The team is beginning preliminary work in humans and plans to implant microelectrode arrays, like those used in the monkeys, in human volunteers over the next two years, Schwartz says.

Observers agree the work is promising, but caution it will take years to perfect the technology that uses electrodes implanted in the brain to control robotic devices, writes Margaret Munro of the Canwest News Service.

"We should not get carried away and leap to the conclusion that neuroprosthetic robots will soon be available at the local rehabilitation clinic," says neuroscientist John Kalaska, at the Universite de Montreal.

But Kalaska says the monkey experiment is "very exciting," and shows that so-called "brain-machine interface" technology can do a lot more than move cursors around on computer screens, as shown in earlier research.

Kalaska says in a commentary published in Nature that several technical hurdles need to be overcome.

Among other things, long-term stability of the brain electrodes must be improved since patients will need to use them for many years, he says.

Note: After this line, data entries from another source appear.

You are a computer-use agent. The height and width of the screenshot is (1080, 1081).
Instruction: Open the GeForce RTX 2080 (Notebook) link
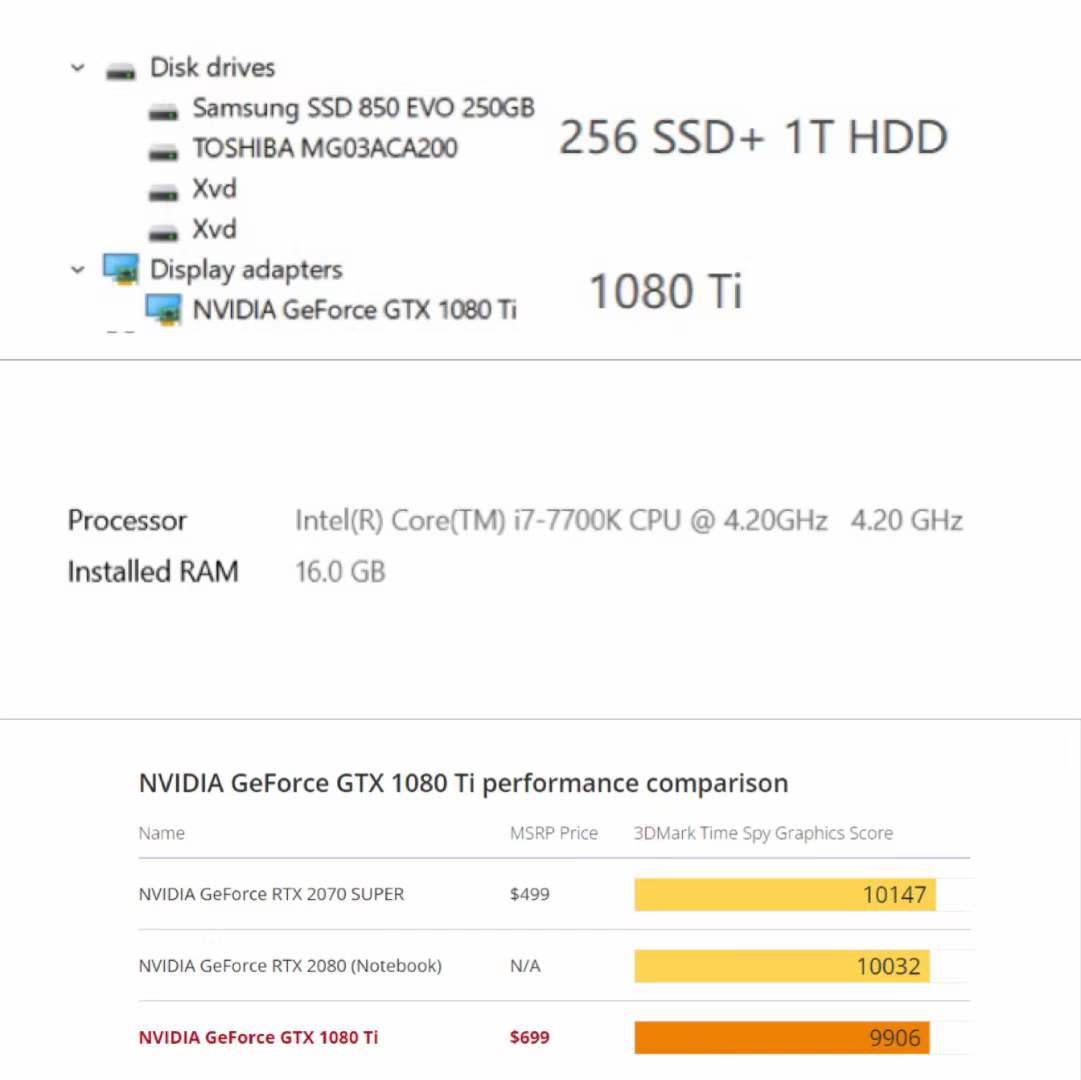point(290,966)
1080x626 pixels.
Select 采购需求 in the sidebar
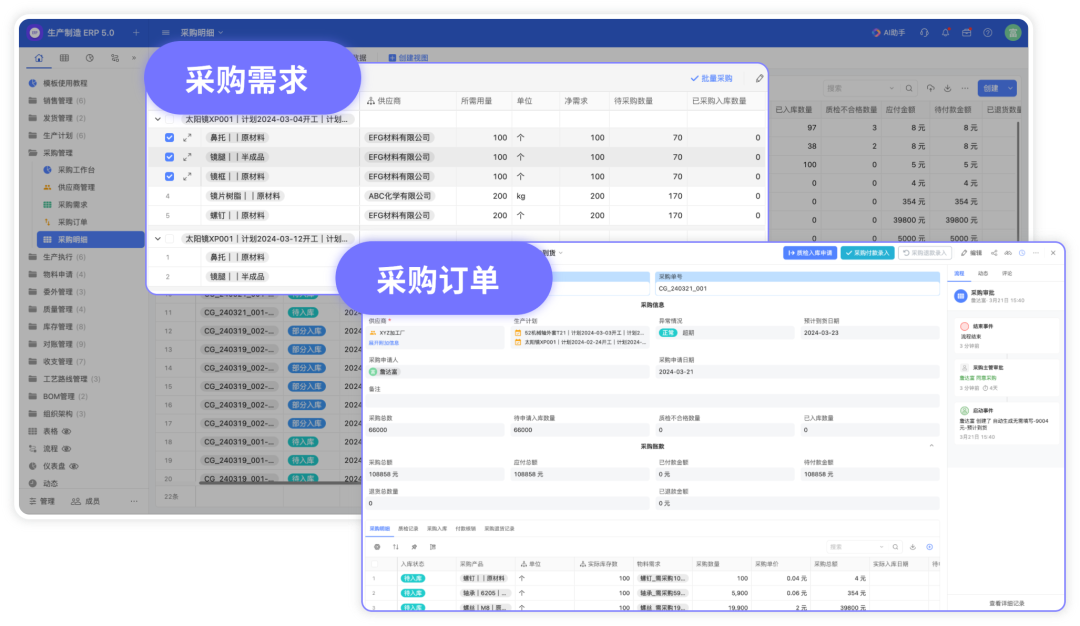pyautogui.click(x=72, y=205)
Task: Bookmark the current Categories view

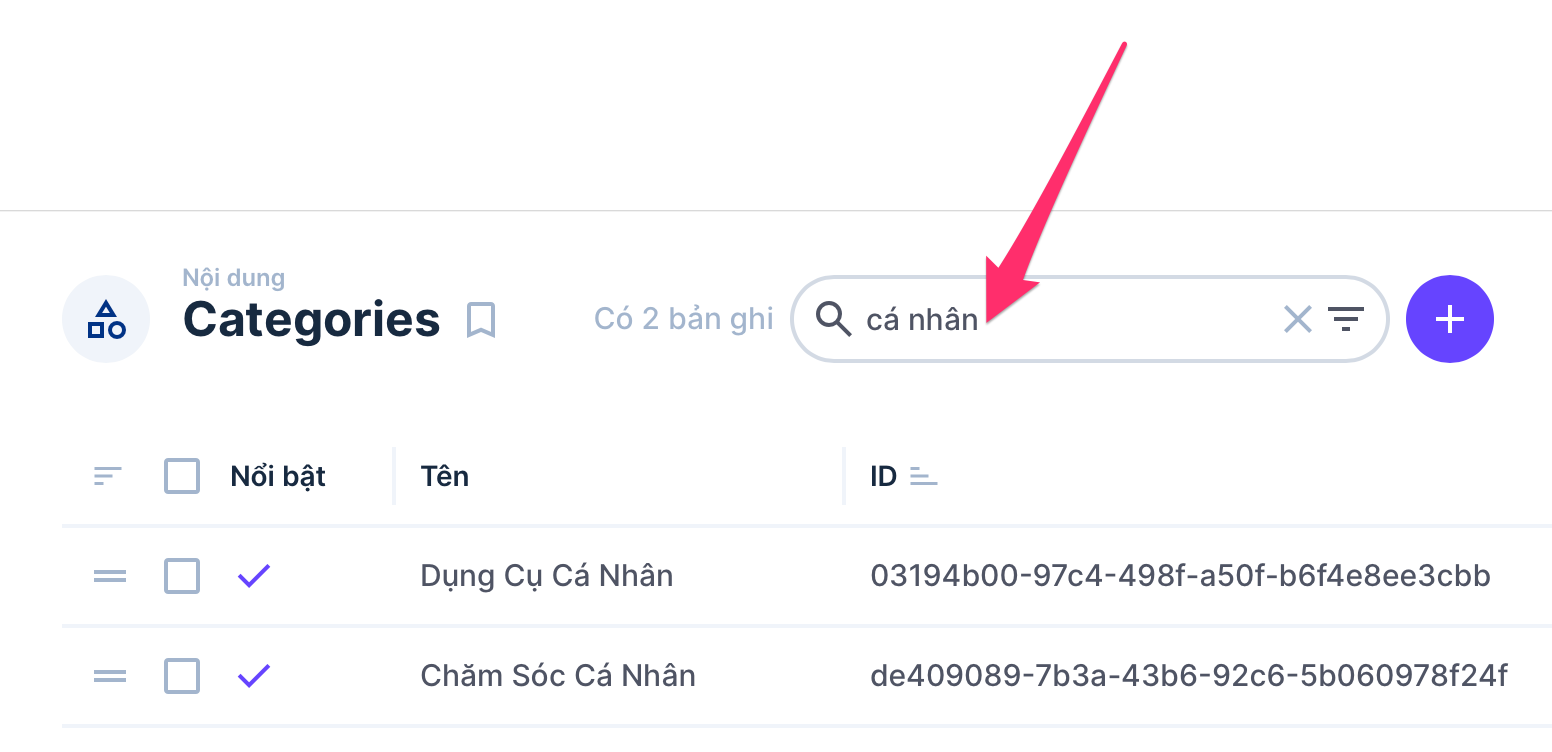Action: (481, 320)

Today the quality of the recorded neural activity from devices often deteriorates within weeks or months of implantation.

Neuroprosthetic devices now also come with elaborate computer, recording and robotic hardware which he says require the "constant attention" of a skilled technician "Much work remains to be done if neuroprosthetic controllers are to become portable and largely autonomous," Kalaska says.

He said in a telephone interview that he is optimistic the problems can be resolved. "But not by next year," says Kalaska, who figures it will be at least five years before mind-controlled robotic devices start rolling out of the lab.